[Element and text position data]
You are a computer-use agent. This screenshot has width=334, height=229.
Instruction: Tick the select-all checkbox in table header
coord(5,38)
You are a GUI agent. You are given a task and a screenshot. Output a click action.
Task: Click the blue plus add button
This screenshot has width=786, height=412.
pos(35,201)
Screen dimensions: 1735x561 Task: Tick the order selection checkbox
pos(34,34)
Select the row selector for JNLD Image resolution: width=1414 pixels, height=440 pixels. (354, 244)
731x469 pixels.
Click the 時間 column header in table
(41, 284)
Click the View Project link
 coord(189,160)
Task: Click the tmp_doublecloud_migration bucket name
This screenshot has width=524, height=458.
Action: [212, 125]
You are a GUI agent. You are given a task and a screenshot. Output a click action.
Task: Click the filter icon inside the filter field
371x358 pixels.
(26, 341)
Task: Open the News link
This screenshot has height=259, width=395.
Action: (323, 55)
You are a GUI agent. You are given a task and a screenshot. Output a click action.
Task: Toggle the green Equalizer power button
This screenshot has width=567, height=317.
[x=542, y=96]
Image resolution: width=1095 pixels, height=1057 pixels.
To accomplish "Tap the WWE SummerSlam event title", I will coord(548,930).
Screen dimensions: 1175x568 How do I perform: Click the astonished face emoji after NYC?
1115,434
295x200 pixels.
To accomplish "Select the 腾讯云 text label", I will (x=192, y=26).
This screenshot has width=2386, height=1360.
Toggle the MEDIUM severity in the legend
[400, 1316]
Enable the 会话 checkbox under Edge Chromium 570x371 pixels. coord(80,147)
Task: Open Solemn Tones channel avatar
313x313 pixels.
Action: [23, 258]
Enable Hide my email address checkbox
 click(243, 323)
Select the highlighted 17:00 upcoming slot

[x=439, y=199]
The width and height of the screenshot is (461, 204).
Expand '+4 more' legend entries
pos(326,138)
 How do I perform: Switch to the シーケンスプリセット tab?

Task description ▸ Rewrite the records from the line holding "Image resolution: width=1095" through the end of the records, inclusive, with the requests included and every coordinate in the answers shifted up by 50. Leave the requests unchanged and give only those lines.

Full response ▸
Image resolution: width=1095 pixels, height=1057 pixels.
To accomplish "Tap the WWE SummerSlam event title", I will coord(598,980).
Screen dimensions: 1175x568 How do I perform: Click the astonished face emoji after NYC?
1165,484
295x200 pixels.
To accomplish "Select the 腾讯云 text label", I will (x=242, y=76).
This screenshot has width=2386, height=1360.
Toggle the MEDIUM severity in the legend
[450, 1366]
Enable the 会话 checkbox under Edge Chromium 570x371 pixels. coord(130,197)
Task: Open Solemn Tones channel avatar
313x313 pixels.
Action: [73, 308]
Enable Hide my email address checkbox
 click(293, 373)
Select the highlighted 17:00 upcoming slot

[x=489, y=249]
The width and height of the screenshot is (461, 204).
Expand '+4 more' legend entries
pos(376,188)
 How do I perform: Switch to the シーケンスプリセット tab?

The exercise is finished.